What to work on:
**A)** In the text on the real estate antitrust case below, in what month and year did the National Association of REALTORS® reach a settlement with the Department of Justice?
**B)** From the text on the real estate antitrust case below, copy the stretch from "In May, 2008, the" through "deliberately impeding competition." word for word.
**C)** Continue the text on the real estate antitrust case below, starting after its last sentence.

In 2005, the Department of Justice (DOJ) filed a complaintin federal court to stop the National Association of REALTORS® (NAR) “from maintaining or enforcing a policy that restrains competition from brokers who use the Internet to more efficiently and cost effectively serve sellers and buyers, and from adopting other related anticompetitive rules.”

According to the DOJ, the essence of the NAR Virtual Office Web Site (VOW) “opt out” policy was anti-competitive. The policy was aimed to restrict Internet competition and specifically aimed at discount brokers. This was accomplished by permitting MLS brokers to selectively or generally withhold their clients’ listings from VOW operators by means of an opt-out right. Basically, the VOW policy allows traditional brokers to block the customers of targeted competitors from using the Internet to review the same set of MLS listings that the traditional brokers provide to their customers.

In May, 2008, the National Association of Realtors ® reached a settlement with the Department of Justice. Both the DOJ and NAR claimed victory in the case. As part of the settlement, NAR is not able to exclude online brokerage firms from joining Multiple Listing Services. The settlement assured that the real estate information is shared equally among all brokers and prevents traditional brokers from deliberately impeding competition.

However, the settlement did not give complete open access, as it preserved the right of seller clients and brokers to determine whether or not listings are displayed on other brokers’ websites. It also gives sellers the right to prohibit certain features, such as home-value estimates and blog posts to accompany the display on VOW’s.

The real estate industry will surely face similar challenges as greater pressure regarding commissions is exerted by the public. The rapid rise in real estate prices led to larger commissions, but the percentage charged on most transactions remained rather stable. In a declining market of short sales and foreclosures, commissions decline as well. The commission issue, along with the increased consumer access to information about properties for sale over the Internet, will undoubtedly make the real estate industry a target for antitrust actions for years to come.

 NEVER use the following dangerous words and phrases. These are examples of words or phrases that would permit a judge or jury to find that a licensee had engaged in illegal antitrust activity. (Note: These phrases are taken from the Antitrust and Real Estate Compliance Program for REALTORS®.)

Dataset excerpts:
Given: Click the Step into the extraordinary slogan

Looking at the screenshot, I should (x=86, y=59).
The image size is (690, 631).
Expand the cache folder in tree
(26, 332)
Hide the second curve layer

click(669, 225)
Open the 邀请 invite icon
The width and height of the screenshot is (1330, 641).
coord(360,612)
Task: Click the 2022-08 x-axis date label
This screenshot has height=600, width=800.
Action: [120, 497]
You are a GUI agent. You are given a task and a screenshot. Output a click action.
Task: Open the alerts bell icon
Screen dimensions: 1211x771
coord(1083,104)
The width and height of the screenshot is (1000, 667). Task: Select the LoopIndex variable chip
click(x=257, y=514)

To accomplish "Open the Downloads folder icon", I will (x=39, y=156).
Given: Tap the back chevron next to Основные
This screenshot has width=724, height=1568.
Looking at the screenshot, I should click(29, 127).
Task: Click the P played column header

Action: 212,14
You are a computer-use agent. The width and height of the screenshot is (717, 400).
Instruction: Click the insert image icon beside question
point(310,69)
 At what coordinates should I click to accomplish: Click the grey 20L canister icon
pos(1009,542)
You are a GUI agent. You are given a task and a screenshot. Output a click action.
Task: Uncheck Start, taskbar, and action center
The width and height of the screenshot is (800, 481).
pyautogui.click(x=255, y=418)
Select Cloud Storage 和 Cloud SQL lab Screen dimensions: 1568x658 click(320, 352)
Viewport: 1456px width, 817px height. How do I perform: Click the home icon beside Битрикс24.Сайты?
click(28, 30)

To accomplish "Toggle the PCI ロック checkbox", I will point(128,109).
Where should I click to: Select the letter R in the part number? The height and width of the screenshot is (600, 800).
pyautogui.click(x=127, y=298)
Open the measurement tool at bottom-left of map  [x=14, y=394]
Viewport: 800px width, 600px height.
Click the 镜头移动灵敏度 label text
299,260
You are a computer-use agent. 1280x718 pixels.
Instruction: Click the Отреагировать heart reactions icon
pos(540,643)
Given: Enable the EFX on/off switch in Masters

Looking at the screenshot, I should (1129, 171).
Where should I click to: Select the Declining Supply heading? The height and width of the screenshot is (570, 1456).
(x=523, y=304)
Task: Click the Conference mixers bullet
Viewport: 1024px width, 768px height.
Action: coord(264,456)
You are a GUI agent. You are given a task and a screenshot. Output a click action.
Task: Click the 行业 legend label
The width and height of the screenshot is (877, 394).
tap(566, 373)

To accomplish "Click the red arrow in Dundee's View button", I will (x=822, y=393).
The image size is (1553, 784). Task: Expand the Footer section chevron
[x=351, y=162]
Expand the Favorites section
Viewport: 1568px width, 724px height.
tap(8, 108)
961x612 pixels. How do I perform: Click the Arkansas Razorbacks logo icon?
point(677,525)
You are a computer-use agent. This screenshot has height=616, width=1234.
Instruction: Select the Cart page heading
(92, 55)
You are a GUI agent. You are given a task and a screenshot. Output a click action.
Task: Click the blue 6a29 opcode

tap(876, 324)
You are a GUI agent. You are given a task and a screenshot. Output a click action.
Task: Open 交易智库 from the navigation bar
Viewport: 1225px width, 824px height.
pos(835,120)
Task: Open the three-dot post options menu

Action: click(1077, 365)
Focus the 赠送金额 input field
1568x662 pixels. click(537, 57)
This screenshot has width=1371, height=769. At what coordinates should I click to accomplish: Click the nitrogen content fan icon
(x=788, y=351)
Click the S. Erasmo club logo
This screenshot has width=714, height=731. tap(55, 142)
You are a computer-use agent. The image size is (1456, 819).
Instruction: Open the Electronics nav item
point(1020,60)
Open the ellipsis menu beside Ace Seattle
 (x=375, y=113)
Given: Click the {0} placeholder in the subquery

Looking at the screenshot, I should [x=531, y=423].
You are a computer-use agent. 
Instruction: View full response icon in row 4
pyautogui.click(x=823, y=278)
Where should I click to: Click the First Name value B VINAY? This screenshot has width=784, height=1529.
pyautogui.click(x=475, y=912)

Written responses:
**A)** May 2008

**B)**
In May, 2008, the National Association of Realtors ® reached a settlement with the Department of Justice. Both the DOJ and NAR claimed victory in the case. As part of the settlement, NAR is not able to exclude online brokerage firms from joining Multiple Listing Services. The settlement assured that the real estate information is shared equally among all brokers and prevents traditional brokers from deliberately impeding competition.

**C)**
  • “No one else will cooperate unless you accept the listing on these terms. “
  • “Before you decide to list with XYZ Realty, you should know that because they are a discount broker, other REALTOR® board members would not show their listings.”
  • “This is the rate every firm charges.”
  • “If you valued your services as a professional, you wouldn’t cut your commissions.”
  • “Before you list with XYZ Realty, you should know that nobody works on their listings”
  • “I would like to lower the commission rate, but the board, as a rule…. “
  • “This is the rate that everyone charges.”
  • “The MLS will not accept less than a 120-day listing.”
  • “I would like to lower the commission, but no one else in the MLS will show your house unless the commission is X%.”

 

2 Comments

  1. JTR – While I agree with the shady ethics involved with Agents ‘buying the listing’, ultimately its the Seller’s fault for not being realistic and likely being greedy.

    People know what the real sale price of their home should be, they just don’t want to admit it to themselves. They simply play the list it high, and ‘we can always come down’ game so they are complicit with the agent many times.

    An appraiser can make a business out of ‘validating’ the value BEFORE listing it. I’ve had several projects appraised before selling so I knew a) what it was likely worth; b) how it was going to appraise vis-a-vis my Buyer’s ability to finance the purchase. Just takes the guesswork out of the transaction so you don’t get hit with a low appraisal which kills the deal. Better to know that before marketing rather than 90 days into it.

  2. Sellers are used to the good-ol-days of 2006-2007 where their property was increasing by 10% a quarter it seemed.